このページレイアウトの詳細については以前から公式のドキュメントに説明がありましたが、最近は図も入るようになったようです。
https://www.postgresql.org/docs/12/storage-page-layout.html#STORAGE-PAGE-LAYOUT-FIGURE
可変長レコードの保存方法
ところでなぜこのような構造になっているのでしょう?
固定長のレコードであれば、そのレコード長 * n バイト目にアクセスすればいきなりレコードにアクセスすることができます。
しかしPostgreSQLのレコードはすべて可変長です。可変長のレコードを保存するためには、それぞれのレコードの長さを知るために、たとえばレコードの終端をNULLで区切るとか、あるいは各レコードの先頭に長さを格納するいわゆるPascal文字列のような方法があります。
(説明のために文字列にしましたが、実際に格納されている可変長データはレコード全体です)
もしこのような方法を採用したとすると、1000レコード目を取り出したい時は1レコード目から1000回順に辿る必要があるため、固定長の任意のレコードにアクセスするときと比べて遅くなってしまいます。
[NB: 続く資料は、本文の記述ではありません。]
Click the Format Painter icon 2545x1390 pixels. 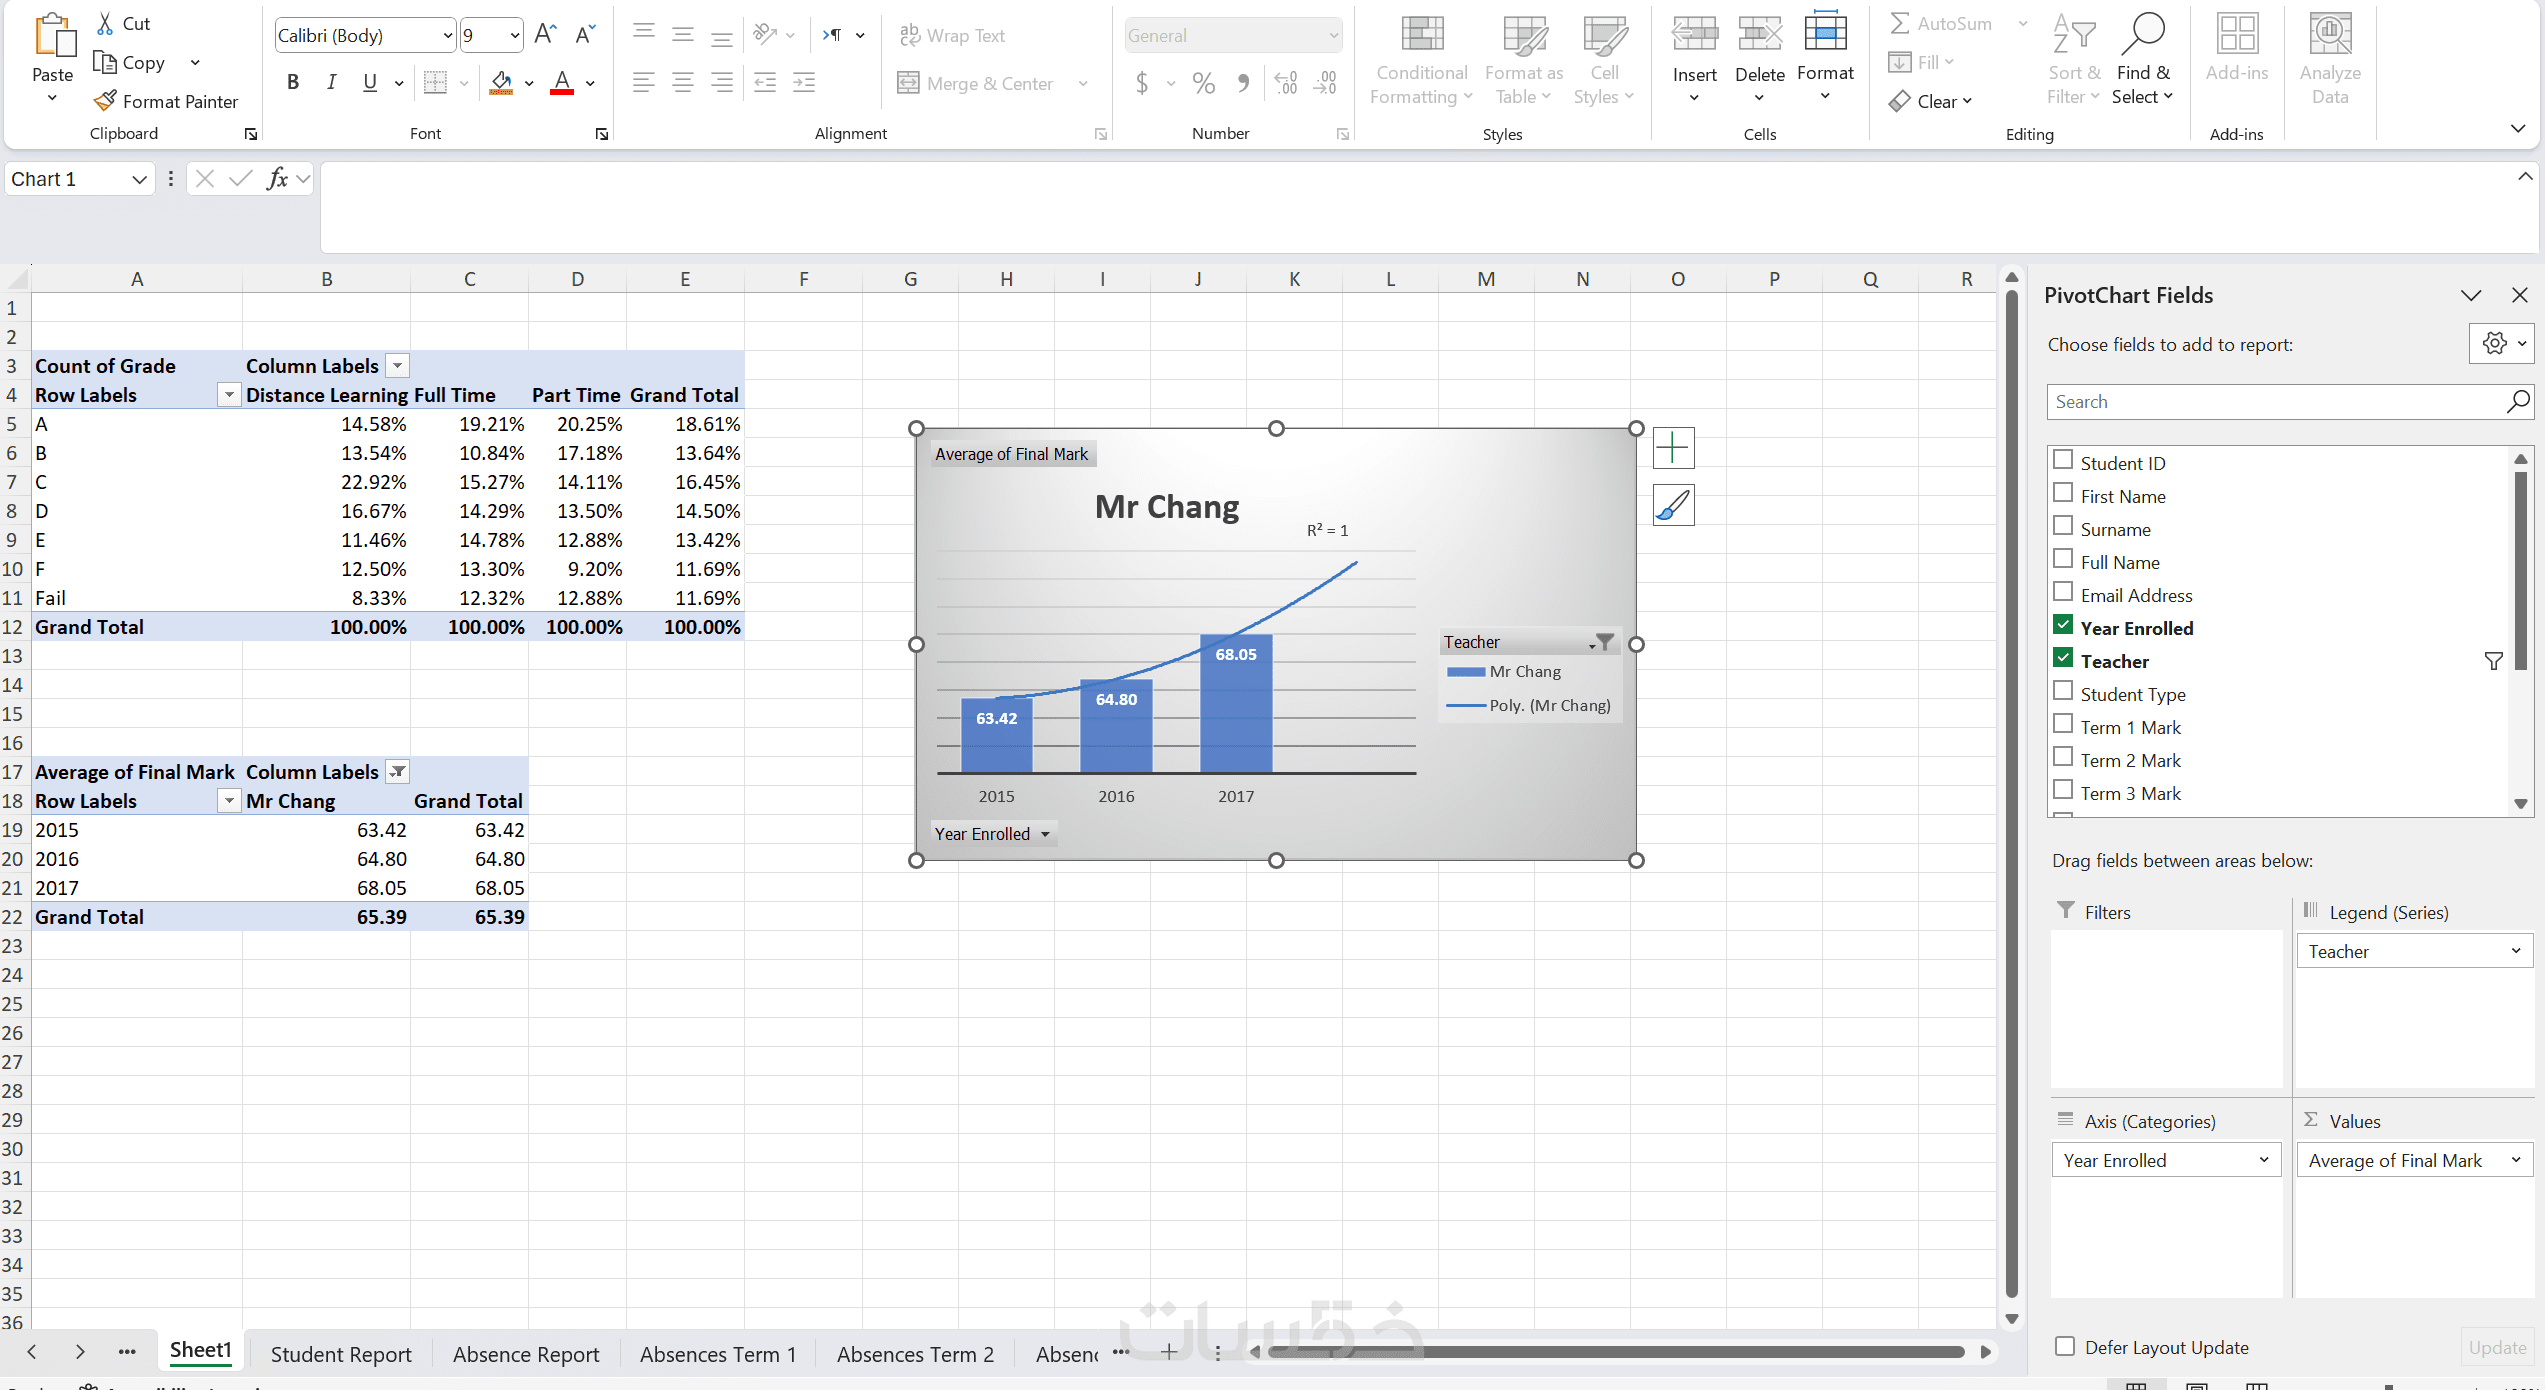pyautogui.click(x=105, y=101)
実際にはPostgreSQLは、1つのレコードを保存したとき、
1. ページの下側にその可変長データそのものを保存し、
2. そのデータをページ内のどこに保存したかをページの上側に保存します
2.は固定長のデータであるため、任意の場所のレコードに一度でアクセスでき、そこに格納された情報から1.にアクセスすることができます。
いかがでしたか?
PostgreSQLの下側のストレージ周りに興味があるかたは、公式ドキュメントの「第68章 データベースの物理的な格納」もご参照ください。